Despite the rapid advances and rosy press releases, many open questions remain. Will any of these vaccine candidates be effective in older adults, who are at higher risk from COVID-19, but whose immune systems often do not respond as well to vaccination? Can we glean anything from the early clinical trial data about how effective the first COVID-19 vaccines likely to be? Correlates of protection, which are measurable immune responses that are responsible for and statistically related to protection against the disease, are typically an important part of data collected during vaccine trials, but, crucially, we don’t yet know what they are for SARS-CoV-2. Most of the early clinical trial data has focused on total and neutralizing antibody amounts, with more limited results around T cell responses. But at this point scientists don’t know how many neutralizing antibodies are needed to protect against infection, or even if neutralizing antibodies alone (without a strong T cell response) are protective. However, once efficacy data from the first phase 3 trials is released, we will have a much better idea for what types of immune responses to look for in the next round of candidates.
Another area of uncertainty is the rollout of a vaccine, once one is shown to be effective. Companies generally do not focus on manufacturing logistics until their drug or vaccine is approved, since doing so would be a waste of resources were the drug to fail. Although Operation Warp Speed is helping to fund earlier manufacturing, there is still concern about a lag between approval and mass production.
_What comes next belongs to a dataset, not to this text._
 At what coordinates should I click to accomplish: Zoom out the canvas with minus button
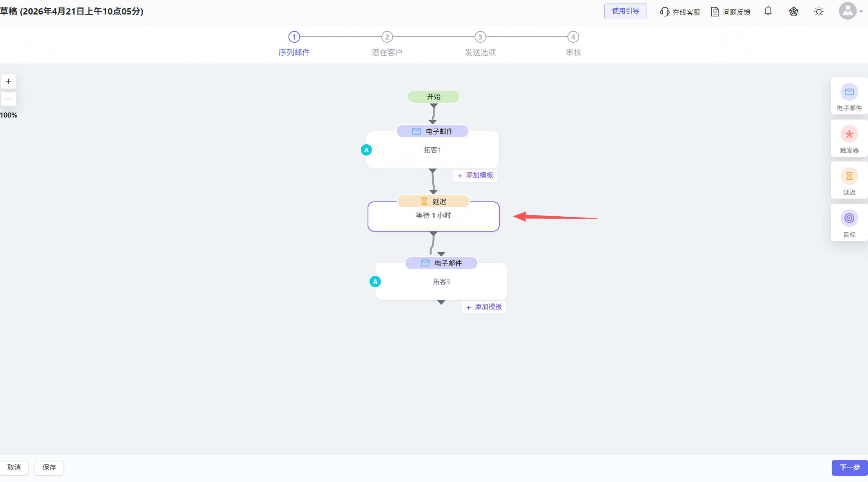(8, 99)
So, how many doses will be ready when the first vaccine(s) is approved and how will those doses be distributed? Who gets the vaccine first (especially if early supplies are limited)?
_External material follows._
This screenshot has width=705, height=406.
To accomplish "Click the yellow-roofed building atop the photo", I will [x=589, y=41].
There is also the opposite quandary–will enough people be willing to get the vaccine? In a Pew research poll earlier this year, 27% of US adults said they would probably not get a COVID-19 vaccine . If that number has not improved when a vaccine becomes available, we may not be able to reach herd immunity, which is the level of population immunity needed to significantly slow the spread of an infectious disease.
With more than a dozen vaccine candidates in clinical trials, including several already progressing through to the final phase, it seems reasonable to expect some efficacy results by the end of 2020, and vaccine distribution to happen in 2021. The important thing is to remember that an effective vaccine will not immediately end the pandemic, though it will be a critical milestone. In the meantime, we should continue to practice social distancing and mask-wearing, work to improve science education and public health infrastructure, and fight against racial inequities and healthcare disparities. We’re in this for the long haul, and we’re in it together.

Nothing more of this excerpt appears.